Optimizing Online Advertising

Google Inc.

  • Provides products and services related to the Internet
    • Mission: “… to organize the world’s information and make it universally accessible and useful.”
  • Most widely known for its search engine
    • User enters a query, Google returns links to websites that best fit query

History of Google

  • 1996 - Sergei Brin and Larry Page, graduate students at Stanford, working on a research project
    • How to measure importance of any webpage using links on the internet
  • 1998 - Incorporated Google as a company and received first funding; database of 60 million webpages

  • 2005 - Initial Public Offering

  • 2007 - Google acquires YouTube and other companies

  • 2013 - More than 1 billion unique monthly visitors

Google’s Business Model

  • Google search engine is free to use, so how does Google make money?

  • Answer: online advertising

Google Advertising - AdWords

  • Why do companies advertise on Google?
    • Google receives heavy traffic
    • Search pages are formatted in a very clean way
    • Companies can choose which type of queries their adds will be displayed for; better targeting
  • 97% of Google’s revenues come from AdWords

How does Advertising on Google work?

  • Advertisers place bids for different queries in an auction

  • Based on bids and quality save (fit of advertiser and ad to the queries), Google decides price-per-click of each advertisers and each query

  • Google then decides how often to display each ad for each query

Price-per-click (PPC)

  • For each query, Google decides each advertiser’s price-per-click (PPC)

### Given records
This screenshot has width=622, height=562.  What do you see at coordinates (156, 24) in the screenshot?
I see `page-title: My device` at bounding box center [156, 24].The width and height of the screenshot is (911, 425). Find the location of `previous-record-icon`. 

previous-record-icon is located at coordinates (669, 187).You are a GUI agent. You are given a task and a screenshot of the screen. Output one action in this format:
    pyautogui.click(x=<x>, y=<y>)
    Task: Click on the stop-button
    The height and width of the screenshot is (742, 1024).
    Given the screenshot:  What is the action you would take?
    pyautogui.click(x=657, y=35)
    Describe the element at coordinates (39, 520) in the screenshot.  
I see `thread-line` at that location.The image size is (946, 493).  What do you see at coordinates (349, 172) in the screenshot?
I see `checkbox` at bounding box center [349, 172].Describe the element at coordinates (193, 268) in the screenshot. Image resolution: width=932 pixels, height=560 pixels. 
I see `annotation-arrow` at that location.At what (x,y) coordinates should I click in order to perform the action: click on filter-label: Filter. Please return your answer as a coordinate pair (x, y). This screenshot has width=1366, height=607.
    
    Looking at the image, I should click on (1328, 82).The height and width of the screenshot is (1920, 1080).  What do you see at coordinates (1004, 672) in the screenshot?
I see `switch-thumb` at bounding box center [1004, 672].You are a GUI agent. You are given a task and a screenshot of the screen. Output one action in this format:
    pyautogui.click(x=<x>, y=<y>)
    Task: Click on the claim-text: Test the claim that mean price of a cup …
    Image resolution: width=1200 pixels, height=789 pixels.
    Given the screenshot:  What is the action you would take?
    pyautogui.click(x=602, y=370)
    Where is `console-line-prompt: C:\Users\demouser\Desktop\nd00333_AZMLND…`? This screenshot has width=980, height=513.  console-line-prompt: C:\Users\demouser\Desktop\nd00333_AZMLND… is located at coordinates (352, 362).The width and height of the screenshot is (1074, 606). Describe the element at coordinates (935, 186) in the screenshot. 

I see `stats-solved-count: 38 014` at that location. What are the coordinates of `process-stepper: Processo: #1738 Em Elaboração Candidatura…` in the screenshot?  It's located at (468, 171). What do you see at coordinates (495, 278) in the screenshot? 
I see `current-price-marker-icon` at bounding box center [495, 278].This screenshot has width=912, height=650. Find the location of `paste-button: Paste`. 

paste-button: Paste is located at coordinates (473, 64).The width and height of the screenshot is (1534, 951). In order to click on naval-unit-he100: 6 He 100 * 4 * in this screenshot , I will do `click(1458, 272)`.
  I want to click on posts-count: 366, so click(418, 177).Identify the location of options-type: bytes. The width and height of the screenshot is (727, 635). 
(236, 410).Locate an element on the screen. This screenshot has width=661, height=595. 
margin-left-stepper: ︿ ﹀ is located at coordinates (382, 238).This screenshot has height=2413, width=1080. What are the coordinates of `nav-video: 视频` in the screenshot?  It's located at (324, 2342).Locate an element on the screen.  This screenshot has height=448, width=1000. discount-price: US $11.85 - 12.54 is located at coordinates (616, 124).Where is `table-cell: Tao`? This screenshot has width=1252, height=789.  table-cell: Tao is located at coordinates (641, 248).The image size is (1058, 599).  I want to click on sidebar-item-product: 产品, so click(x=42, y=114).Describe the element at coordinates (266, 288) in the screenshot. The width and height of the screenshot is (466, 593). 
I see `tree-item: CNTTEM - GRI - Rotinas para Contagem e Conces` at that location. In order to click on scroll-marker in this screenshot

### Assigned task A
Please repeat the part of the text on Google advertising that begins at the words "How does Advertising" and stops after the words "advertiser’s price-per-click (PPC)".
### Assigned task B
According to the text on Google advertising, what share of Google's revenues comes from AdWords?

### Exercise solution A
How does Advertising on Google work?

  • Advertisers place bids for different queries in an auction

  • Based on bids and quality save (fit of advertiser and ad to the queries), Google decides price-per-click of each advertisers and each query

  • Google then decides how often to display each ad for each query

Price-per-click (PPC)

  • For each query, Google decides each advertiser’s price-per-click (PPC)

### Exercise solution B
97%